Collecting Data, The DevOps Way

Our team was recently tasked with taking a very large set of data (~50 TBs) that contained interesting data that we wanted to leverage using machine and causal learning. We had to overcome three obstacles with this data:

There was sensitive information laced throughout the data that we had to remove before we did any analysis.
This dataset continues to grow, and we needed to make sure we had the ability to repeat this process.
We needed to transform the data from unreadable, binary data to human digestible, CSV-formatted data. We also had to increase our data set by calculating derived fields and including them in our data set. This two-part transformation allowed us to more easily leverage learning tools and algorithms.

Essentially, we needed to come up with a solution that was not prone to human error and was repeatable and automated.
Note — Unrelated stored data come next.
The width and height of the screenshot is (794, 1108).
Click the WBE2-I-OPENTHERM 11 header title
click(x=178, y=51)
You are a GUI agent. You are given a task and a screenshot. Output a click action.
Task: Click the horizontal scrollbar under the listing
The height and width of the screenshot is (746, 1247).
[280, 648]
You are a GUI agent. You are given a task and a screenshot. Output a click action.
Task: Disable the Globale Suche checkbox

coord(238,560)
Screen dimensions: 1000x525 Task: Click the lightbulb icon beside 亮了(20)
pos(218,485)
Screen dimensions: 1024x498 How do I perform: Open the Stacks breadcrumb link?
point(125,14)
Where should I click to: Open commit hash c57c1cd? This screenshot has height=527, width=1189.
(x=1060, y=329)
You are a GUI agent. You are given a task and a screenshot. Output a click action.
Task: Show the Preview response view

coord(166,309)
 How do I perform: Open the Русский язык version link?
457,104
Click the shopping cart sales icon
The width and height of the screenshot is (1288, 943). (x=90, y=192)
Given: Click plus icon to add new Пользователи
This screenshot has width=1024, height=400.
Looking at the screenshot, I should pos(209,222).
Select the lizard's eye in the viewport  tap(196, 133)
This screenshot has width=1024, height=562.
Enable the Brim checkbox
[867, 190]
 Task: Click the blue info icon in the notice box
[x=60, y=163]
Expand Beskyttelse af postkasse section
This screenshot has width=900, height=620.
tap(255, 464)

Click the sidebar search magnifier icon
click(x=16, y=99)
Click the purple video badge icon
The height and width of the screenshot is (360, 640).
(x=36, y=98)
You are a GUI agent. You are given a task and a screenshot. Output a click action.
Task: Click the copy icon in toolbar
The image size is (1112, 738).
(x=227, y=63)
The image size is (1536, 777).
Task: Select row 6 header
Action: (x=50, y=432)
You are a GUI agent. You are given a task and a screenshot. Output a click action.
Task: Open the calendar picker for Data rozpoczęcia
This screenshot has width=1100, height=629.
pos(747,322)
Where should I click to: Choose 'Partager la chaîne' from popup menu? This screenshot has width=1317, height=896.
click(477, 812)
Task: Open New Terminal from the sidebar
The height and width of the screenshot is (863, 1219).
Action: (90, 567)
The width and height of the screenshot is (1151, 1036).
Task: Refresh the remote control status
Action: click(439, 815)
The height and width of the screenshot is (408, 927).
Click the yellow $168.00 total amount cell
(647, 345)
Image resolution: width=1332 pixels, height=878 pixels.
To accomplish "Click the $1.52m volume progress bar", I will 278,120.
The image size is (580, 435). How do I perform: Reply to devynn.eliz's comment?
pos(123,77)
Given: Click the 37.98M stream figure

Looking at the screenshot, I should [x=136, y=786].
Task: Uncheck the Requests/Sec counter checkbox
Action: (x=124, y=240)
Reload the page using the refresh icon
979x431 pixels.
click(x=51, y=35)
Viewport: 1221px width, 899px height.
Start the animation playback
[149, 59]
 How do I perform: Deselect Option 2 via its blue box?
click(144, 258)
Naturally, we turned to DevOps to help create a solution.

We started doing research for the best practices in the community and found that there were very few examples of this type of work in practice. We drew from the few available case studies and started to piece our solution together. We decided that we would build a pipeline that the data would travel through, and it would include all of the necessary scrubbing and transforming scripts.

At the end of this pipeline the data ended up in a PostgreSQL Database that could be queried using a custom web application leveraging the Django web framework. A user will then download the results of the query in a CSV file and upload that same CSV file into a machine-learning tool. All of the necessary scripts were built using a variety of technologies, primarily bash and python scripts. The scripts use the output of one script as the input to another, so that human interaction is not needed. Ultimately, we devised a very simple solution, but it provided exactly what was needed: repeatability, automation and very little human interaction.

A DevOps Solution to a Problem Not Typically Solved with DevOps

We are in the process of incorporating more DevOps principles to data collection. Some of the major updates will include deploying this infrastructure to a cloud environment and building a mature documentation process that will improve the traceability of the data. We learned that it is important to reach for a DevOps solution even if you fall short in the beginning. DevOps gives you the flexibility needed to iterate and continuously improve a solution throughout the project lifecycle.

Additional Resources

To view the webinar DevOps Panel Discussion featuring Kevin Fall, Hasan Yasar, and Joseph D. Yankel, please click here.

To view the webinar Culture Shock: Unlocking DevOps with Collaboration and Communication with Aaron Volkmann and Todd Waits please click here.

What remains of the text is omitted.